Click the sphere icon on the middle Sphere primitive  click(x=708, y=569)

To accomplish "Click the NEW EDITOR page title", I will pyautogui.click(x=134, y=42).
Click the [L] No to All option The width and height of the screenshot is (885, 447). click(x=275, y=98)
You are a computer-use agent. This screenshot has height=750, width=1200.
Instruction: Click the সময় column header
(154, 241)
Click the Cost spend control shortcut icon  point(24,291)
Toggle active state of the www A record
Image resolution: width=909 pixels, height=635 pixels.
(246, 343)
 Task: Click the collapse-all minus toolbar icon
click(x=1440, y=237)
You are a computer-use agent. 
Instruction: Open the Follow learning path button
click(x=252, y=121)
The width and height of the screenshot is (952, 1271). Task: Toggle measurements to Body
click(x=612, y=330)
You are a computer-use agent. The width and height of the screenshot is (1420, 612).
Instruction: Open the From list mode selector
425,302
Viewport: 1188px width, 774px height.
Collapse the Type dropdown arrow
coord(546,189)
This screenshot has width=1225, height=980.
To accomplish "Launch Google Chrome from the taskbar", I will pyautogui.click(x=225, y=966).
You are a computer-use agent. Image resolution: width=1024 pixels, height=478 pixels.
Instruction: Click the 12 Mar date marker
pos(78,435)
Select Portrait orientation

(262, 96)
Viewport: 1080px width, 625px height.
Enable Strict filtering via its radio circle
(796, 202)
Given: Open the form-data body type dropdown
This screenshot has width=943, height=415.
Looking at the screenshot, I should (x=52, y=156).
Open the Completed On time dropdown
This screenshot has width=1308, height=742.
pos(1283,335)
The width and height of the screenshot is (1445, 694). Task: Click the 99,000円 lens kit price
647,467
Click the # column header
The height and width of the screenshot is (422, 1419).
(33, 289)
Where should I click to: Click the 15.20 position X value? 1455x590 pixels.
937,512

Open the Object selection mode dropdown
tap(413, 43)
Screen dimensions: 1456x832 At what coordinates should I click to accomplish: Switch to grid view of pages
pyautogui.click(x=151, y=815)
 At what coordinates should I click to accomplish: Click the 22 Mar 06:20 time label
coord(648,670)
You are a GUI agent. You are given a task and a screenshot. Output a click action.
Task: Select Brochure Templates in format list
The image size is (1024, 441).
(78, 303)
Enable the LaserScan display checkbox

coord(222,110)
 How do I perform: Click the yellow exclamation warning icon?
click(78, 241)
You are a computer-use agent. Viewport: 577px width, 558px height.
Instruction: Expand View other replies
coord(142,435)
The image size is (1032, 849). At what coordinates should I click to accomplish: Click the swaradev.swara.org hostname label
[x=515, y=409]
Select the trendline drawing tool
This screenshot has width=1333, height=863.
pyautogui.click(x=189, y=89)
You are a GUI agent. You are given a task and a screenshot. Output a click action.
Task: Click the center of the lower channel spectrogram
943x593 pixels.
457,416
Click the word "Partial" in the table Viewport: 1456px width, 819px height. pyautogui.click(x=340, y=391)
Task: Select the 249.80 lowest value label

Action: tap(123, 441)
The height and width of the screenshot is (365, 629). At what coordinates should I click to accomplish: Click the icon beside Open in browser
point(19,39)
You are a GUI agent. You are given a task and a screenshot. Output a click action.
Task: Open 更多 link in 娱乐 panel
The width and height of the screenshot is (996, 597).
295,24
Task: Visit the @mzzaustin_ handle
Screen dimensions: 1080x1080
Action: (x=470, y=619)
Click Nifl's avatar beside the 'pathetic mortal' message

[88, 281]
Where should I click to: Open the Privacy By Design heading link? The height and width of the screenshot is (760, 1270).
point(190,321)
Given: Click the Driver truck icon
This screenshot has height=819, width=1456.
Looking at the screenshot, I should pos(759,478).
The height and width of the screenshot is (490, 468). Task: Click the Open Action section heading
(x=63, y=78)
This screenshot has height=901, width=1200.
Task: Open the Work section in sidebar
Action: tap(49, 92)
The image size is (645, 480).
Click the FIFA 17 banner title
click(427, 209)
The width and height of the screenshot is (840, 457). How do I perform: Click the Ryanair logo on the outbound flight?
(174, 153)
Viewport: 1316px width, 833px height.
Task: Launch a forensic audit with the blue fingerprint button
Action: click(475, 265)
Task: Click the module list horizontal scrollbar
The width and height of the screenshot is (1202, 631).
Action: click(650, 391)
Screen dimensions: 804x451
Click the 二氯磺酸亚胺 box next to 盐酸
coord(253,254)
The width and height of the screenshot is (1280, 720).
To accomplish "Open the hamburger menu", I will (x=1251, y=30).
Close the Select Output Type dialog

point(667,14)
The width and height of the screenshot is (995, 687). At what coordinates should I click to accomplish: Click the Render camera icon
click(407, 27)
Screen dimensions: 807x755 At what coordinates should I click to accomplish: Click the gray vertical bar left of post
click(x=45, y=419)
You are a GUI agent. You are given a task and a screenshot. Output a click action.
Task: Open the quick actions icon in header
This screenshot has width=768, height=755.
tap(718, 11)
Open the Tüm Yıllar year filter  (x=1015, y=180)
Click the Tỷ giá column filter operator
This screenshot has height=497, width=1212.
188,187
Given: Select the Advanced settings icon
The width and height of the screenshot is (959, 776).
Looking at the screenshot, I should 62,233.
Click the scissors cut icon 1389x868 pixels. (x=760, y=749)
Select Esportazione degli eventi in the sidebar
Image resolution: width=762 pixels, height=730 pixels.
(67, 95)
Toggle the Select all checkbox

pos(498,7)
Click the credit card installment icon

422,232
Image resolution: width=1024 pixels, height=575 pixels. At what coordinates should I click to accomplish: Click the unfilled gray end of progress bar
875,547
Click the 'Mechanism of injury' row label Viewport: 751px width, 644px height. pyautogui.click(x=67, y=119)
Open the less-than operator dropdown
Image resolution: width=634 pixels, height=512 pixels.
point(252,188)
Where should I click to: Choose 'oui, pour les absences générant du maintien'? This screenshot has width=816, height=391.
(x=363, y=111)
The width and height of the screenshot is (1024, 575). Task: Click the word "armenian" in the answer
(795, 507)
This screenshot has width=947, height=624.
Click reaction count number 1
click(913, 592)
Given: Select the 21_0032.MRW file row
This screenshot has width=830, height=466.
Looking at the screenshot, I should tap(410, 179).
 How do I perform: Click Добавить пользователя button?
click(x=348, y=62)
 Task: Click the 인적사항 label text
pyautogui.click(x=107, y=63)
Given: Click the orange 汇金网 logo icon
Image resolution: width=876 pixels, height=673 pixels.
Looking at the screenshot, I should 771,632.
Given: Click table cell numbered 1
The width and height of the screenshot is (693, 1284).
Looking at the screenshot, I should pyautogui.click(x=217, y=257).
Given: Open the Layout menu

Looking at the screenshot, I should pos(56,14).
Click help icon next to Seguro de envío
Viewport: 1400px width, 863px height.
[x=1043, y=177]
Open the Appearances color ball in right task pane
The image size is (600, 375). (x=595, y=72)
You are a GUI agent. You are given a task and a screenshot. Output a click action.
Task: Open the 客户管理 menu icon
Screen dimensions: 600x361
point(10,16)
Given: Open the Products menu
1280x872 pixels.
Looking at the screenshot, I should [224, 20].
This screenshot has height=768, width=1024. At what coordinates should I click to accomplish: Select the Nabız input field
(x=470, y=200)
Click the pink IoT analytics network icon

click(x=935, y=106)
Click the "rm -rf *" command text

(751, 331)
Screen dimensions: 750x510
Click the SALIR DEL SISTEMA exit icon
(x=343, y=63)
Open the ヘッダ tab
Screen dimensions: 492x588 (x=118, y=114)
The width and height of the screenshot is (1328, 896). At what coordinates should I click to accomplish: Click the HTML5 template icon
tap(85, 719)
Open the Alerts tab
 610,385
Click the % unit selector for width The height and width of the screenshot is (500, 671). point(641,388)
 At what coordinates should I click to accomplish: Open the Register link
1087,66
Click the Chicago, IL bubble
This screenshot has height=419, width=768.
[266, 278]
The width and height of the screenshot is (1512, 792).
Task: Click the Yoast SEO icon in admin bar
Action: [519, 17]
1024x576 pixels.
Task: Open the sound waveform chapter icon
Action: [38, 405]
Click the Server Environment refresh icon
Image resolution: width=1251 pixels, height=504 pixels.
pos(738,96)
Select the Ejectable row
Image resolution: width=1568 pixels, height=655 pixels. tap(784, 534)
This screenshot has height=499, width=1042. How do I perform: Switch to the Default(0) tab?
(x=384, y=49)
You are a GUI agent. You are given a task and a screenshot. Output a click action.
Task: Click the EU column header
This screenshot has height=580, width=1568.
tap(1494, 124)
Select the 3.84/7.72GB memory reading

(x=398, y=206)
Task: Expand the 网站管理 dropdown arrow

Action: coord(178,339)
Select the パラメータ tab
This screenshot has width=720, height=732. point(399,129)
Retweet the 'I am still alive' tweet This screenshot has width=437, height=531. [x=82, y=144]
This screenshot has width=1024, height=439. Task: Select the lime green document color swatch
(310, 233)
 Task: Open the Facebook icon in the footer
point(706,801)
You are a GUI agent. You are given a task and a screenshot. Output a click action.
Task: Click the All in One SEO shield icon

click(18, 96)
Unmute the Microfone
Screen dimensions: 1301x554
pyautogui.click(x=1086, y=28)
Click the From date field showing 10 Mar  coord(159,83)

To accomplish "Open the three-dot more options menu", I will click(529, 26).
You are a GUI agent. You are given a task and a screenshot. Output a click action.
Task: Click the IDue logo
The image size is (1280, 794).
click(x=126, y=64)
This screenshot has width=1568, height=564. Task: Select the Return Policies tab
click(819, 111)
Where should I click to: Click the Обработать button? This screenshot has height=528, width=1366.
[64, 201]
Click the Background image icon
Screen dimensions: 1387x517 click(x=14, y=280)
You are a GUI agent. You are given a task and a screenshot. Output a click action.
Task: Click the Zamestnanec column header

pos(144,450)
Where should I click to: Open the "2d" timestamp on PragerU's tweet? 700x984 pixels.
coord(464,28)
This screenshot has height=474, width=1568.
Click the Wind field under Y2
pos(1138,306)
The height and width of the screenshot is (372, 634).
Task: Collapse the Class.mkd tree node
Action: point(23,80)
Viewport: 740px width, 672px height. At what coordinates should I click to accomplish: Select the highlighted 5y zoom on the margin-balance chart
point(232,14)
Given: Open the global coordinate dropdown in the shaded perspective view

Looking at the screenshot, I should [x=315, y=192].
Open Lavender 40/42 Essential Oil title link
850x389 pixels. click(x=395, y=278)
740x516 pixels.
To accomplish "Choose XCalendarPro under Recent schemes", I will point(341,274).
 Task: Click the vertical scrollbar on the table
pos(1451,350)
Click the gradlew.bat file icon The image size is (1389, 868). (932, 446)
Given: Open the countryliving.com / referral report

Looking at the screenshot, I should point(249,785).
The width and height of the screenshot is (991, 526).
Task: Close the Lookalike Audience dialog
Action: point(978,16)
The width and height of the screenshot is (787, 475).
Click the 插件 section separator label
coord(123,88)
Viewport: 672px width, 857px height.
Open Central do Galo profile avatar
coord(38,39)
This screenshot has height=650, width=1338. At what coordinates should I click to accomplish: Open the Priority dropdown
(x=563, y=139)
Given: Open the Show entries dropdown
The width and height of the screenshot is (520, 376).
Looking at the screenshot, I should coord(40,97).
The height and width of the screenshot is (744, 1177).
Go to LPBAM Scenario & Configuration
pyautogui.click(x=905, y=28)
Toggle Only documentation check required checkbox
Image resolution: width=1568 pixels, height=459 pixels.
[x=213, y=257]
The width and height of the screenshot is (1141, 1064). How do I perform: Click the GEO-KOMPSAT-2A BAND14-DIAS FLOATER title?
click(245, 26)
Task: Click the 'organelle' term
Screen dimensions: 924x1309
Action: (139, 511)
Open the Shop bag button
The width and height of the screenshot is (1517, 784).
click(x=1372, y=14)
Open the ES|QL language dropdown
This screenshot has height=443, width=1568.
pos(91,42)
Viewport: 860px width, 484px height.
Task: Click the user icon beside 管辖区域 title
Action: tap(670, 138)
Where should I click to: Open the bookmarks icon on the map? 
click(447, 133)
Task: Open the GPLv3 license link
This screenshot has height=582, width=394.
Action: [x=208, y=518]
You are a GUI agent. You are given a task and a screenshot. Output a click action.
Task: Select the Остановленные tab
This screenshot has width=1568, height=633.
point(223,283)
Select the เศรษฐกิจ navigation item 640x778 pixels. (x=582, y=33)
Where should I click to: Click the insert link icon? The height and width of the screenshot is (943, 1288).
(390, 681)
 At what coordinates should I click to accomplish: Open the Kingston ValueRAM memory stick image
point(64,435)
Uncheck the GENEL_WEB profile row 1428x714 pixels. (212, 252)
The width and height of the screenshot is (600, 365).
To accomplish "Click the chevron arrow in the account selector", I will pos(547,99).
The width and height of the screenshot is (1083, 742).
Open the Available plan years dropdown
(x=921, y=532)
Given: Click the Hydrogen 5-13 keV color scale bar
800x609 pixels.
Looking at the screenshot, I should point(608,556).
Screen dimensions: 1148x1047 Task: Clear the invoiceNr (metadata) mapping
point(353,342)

::::::

> [Activity] Return each line from the data where the string "computer" can be found.

> [Written answer]
You are a computer-use agent. This screenshot has height=750, width=1200.
You are a computer-use agent. 
You are a computer-use agent. The width and height of the screenshot is (1420, 612).
You are a computer-use agent. Image resolution: width=1024 pixels, height=478 pixels.
You are a computer-use agent. Viewport: 577px width, 558px height.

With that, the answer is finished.